● **TASK BRIEF**: On how many lines of the data below does the word "will" appear? Reply with the number only.

● **INPUT FOR THIS TASK**:
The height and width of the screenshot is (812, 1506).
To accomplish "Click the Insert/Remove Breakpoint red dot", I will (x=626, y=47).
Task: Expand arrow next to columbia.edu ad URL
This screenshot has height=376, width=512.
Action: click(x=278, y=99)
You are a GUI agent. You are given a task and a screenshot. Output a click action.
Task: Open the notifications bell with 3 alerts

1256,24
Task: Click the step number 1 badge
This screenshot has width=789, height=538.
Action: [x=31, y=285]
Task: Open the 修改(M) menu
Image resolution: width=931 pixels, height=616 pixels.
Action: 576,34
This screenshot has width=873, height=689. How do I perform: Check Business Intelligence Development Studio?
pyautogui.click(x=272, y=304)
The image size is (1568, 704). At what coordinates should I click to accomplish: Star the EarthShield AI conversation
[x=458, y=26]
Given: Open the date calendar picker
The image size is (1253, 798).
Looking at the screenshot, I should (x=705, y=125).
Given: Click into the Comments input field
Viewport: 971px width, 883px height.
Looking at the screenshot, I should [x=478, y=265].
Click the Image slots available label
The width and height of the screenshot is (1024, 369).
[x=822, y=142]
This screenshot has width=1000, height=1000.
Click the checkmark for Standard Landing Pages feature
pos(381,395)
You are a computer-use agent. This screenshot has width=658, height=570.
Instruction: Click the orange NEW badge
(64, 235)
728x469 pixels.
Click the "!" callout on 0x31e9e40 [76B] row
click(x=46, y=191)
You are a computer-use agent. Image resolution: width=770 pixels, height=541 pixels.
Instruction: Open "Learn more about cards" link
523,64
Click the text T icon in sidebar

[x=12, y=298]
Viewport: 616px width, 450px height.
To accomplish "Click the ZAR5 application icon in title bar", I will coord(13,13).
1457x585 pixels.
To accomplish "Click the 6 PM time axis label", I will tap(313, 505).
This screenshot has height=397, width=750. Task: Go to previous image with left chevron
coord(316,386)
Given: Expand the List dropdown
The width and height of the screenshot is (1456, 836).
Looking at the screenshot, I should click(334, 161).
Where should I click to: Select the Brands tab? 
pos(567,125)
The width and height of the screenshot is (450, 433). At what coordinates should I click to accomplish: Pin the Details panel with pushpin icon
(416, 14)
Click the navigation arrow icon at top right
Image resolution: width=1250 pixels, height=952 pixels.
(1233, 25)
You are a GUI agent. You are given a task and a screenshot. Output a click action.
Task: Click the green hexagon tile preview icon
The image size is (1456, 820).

● **SOLUTION FOR THIS EXERCISE**: 3